1) There are resources where people look to apply their skills over short or long time periods. This might be an interesting way to find talented people who would be great to have involved as volunteers. (Lonely Planet has a volunteerism book, etc)

2) Social Media. Find social enterprise organizations online and see what they're doing. Increase the presence of Literacy India on Facebook, blogs, and other online sources. Have volunteers who have visited spread LI to their own networks to increase awareness. Broadcast successes and new products, etc. Increase the amount of people who "like" and actively comment about LI on Facebook.

3) Look for fair trade / social enterprise-minded stores in the US to carry Indha products.

4) Re-engage students who have gone through Literacy India and see if they might best stay involved.

5) Look for a large quantity of small donors. From personal experience, during the economic slowdown in the US, securing big donors became more difficult. Having a larger base of smaller donors was the best method.

6) Introduce each story behind the Indha artists associated with the various products. Use a photo and bio. It's done for students in school on the website, but having write-ups included with each Indha purchase would connect the buyer even more. People want to help good causes. They want to see a direct way that their purchase has improved the world.

7) Sell Indha products at high end hotel gift shops. They are great gifts for tourists - plus, a good way to promote Literacy India and spread awareness. There might even be people interested in visiting the store in Palam Vihar with a brief tour for a different experience in India. Many experienced tourists are looking for fresh, different things to do in India. They want to see a way India is changing for the better. International tourism could create a connection to more potential donors.

8) See if the western corporations popping up in Gurgaon would be interested in sponsoring / getting involved. Many big companies have corporate social responsibility departments. That might be a good way for companies to support a good cause in their backyard.

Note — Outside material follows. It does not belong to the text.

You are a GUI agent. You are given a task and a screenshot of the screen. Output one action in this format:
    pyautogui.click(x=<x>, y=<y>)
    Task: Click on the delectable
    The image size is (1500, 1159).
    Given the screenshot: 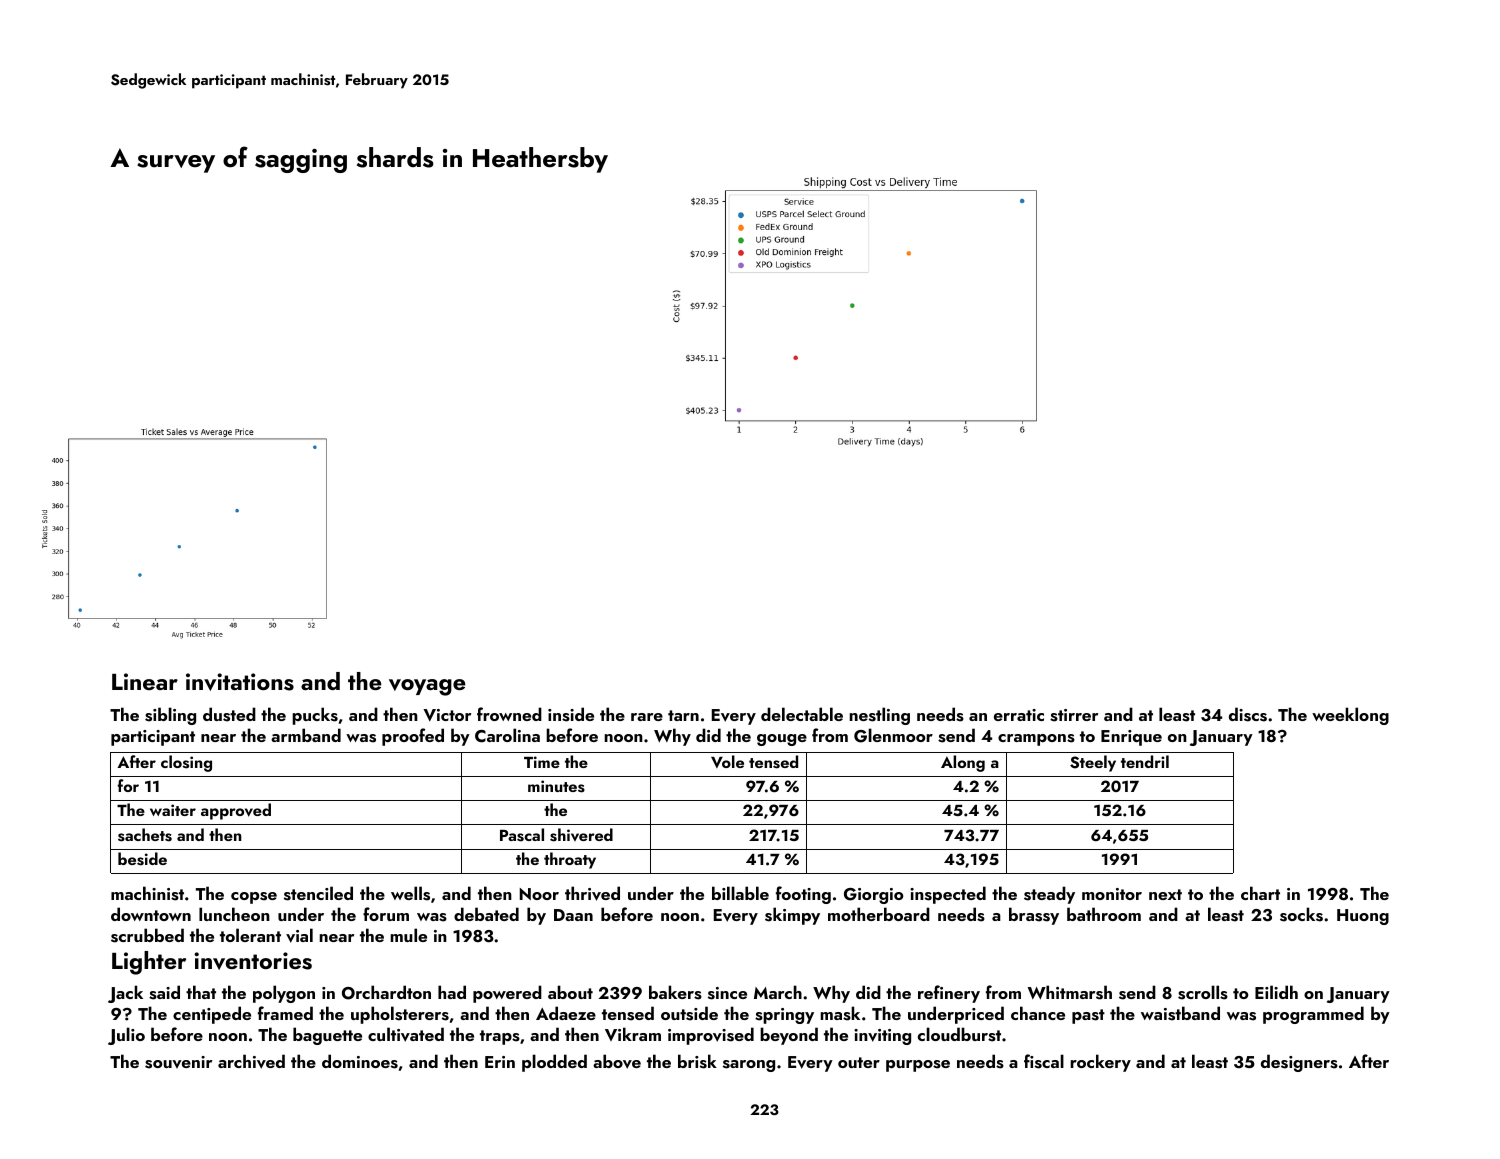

That said, Literacy India's future is looking bright. I'll be interested to see how it continues to expand and move towards total sustainability. Right now, it appears to have the right people involved in the right capacity. As I mentioned, this is crucial for success. It's obvious that the individuals I met at Literacy india have the passion, motivation, dedication, and dynamic backgrounds to keep an organization like this growing as it has over the past 14 years. Thanks to all at Literacy India for their generous and thorough visit. It was a highlight during my trip to India.